> [What is needed] Reproduce, character for character, the entries from their opening line through the line with "Contact Us (75, 790)".

Segment Start: Record excerpts

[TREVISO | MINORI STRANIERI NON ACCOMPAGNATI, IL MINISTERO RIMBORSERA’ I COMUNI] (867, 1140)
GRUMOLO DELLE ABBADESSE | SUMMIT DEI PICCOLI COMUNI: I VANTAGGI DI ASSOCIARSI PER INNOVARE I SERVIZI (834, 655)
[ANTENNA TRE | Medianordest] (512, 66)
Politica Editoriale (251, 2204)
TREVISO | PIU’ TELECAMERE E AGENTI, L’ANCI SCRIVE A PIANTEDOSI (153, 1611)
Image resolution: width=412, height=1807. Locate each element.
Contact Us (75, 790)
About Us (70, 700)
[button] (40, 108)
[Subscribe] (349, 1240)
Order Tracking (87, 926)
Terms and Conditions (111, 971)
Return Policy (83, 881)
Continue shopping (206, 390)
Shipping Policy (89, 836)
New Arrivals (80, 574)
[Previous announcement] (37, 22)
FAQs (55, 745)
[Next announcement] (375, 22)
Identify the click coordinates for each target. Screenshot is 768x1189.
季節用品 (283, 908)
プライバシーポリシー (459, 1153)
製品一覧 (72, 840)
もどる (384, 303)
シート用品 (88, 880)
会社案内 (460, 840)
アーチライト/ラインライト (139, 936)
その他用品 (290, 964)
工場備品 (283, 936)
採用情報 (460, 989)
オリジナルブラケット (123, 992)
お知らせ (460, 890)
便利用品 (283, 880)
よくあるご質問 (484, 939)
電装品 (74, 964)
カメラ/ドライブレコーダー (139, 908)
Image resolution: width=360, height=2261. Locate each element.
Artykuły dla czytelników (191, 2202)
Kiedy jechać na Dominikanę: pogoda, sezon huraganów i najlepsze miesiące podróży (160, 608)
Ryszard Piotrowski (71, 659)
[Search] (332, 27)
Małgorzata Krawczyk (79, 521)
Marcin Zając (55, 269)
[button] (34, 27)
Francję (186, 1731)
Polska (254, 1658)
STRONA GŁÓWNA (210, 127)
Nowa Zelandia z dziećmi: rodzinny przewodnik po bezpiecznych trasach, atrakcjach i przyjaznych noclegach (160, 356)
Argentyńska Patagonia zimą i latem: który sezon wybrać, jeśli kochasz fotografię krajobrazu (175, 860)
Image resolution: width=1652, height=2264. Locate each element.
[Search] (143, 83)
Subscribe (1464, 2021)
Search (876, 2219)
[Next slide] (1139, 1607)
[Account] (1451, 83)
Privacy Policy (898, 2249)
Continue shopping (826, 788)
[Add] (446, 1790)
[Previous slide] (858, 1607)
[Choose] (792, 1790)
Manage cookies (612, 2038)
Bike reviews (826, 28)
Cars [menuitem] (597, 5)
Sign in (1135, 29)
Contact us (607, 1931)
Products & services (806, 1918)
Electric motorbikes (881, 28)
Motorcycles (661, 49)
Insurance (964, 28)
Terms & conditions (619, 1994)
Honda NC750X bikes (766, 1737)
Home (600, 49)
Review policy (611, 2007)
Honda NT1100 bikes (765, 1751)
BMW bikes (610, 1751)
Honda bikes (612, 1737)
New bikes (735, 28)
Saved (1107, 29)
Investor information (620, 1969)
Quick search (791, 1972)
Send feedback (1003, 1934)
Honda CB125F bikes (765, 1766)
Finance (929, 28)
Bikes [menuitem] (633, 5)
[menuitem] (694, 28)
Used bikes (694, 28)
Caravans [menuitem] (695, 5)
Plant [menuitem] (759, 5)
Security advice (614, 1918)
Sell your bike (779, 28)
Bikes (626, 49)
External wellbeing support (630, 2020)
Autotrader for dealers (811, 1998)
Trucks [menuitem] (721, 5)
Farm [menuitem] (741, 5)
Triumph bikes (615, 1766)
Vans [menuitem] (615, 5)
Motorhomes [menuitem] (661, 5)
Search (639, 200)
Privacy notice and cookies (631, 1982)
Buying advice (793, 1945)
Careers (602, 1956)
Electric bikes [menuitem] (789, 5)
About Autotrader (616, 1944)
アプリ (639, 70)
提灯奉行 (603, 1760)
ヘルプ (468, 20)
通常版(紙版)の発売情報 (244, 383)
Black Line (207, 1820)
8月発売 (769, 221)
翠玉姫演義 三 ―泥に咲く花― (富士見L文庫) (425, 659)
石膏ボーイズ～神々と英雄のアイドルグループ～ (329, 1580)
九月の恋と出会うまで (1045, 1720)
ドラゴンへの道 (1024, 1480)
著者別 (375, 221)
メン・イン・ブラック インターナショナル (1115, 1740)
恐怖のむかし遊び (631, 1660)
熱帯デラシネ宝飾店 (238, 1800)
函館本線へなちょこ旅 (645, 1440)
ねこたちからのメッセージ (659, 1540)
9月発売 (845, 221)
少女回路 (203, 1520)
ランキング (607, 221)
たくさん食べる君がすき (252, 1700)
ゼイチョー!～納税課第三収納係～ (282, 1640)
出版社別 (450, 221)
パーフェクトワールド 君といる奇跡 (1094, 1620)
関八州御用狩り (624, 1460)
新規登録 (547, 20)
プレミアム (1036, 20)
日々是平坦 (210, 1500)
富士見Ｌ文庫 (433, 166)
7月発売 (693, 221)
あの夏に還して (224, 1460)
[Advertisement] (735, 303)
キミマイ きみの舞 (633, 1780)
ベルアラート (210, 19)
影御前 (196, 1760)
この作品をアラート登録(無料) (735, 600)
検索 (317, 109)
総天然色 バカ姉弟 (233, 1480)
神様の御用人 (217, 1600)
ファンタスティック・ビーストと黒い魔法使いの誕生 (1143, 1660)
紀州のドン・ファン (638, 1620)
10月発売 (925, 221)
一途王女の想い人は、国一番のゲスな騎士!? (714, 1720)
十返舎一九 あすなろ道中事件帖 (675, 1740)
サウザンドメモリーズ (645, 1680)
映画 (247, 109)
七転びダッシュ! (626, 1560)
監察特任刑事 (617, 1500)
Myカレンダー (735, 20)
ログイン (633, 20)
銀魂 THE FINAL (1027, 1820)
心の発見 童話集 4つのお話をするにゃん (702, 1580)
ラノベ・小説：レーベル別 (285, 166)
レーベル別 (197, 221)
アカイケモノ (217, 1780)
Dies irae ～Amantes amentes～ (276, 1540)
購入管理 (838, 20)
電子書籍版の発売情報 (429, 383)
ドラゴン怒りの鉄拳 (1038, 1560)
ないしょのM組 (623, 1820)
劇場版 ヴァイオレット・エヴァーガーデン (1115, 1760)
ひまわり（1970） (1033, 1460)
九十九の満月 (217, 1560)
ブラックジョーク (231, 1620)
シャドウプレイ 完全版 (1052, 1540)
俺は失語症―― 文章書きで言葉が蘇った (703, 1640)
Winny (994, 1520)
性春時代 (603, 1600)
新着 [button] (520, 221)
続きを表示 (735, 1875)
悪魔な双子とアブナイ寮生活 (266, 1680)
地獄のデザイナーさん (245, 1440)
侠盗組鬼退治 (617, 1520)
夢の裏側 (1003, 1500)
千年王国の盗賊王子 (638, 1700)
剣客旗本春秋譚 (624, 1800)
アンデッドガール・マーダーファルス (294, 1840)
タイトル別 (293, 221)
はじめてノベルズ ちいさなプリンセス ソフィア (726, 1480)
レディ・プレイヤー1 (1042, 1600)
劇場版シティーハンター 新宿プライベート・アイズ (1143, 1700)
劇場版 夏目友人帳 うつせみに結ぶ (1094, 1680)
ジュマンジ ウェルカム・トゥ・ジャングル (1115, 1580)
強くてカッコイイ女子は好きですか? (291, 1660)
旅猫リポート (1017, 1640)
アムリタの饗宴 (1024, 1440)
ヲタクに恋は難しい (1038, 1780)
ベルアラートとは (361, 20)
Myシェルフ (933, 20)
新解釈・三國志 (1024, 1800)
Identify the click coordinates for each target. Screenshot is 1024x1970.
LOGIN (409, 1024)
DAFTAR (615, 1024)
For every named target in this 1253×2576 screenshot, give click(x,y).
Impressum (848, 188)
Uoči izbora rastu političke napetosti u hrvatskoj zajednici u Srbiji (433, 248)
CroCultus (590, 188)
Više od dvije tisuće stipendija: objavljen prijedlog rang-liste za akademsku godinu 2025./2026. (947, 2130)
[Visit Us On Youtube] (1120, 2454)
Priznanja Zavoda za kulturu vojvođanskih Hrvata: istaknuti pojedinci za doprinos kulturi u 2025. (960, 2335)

Segment End: Record excerpts

> [Completed exercise]
[TREVISO | MINORI STRANIERI NON ACCOMPAGNATI, IL MINISTERO RIMBORSERA’ I COMUNI] (867, 1140)
GRUMOLO DELLE ABBADESSE | SUMMIT DEI PICCOLI COMUNI: I VANTAGGI DI ASSOCIARSI PER INNOVARE I SERVIZI (834, 655)
[ANTENNA TRE | Medianordest] (512, 66)
Politica Editoriale (251, 2204)
TREVISO | PIU’ TELECAMERE E AGENTI, L’ANCI SCRIVE A PIANTEDOSI (153, 1611)
Image resolution: width=412, height=1807. Locate each element.
Contact Us (75, 790)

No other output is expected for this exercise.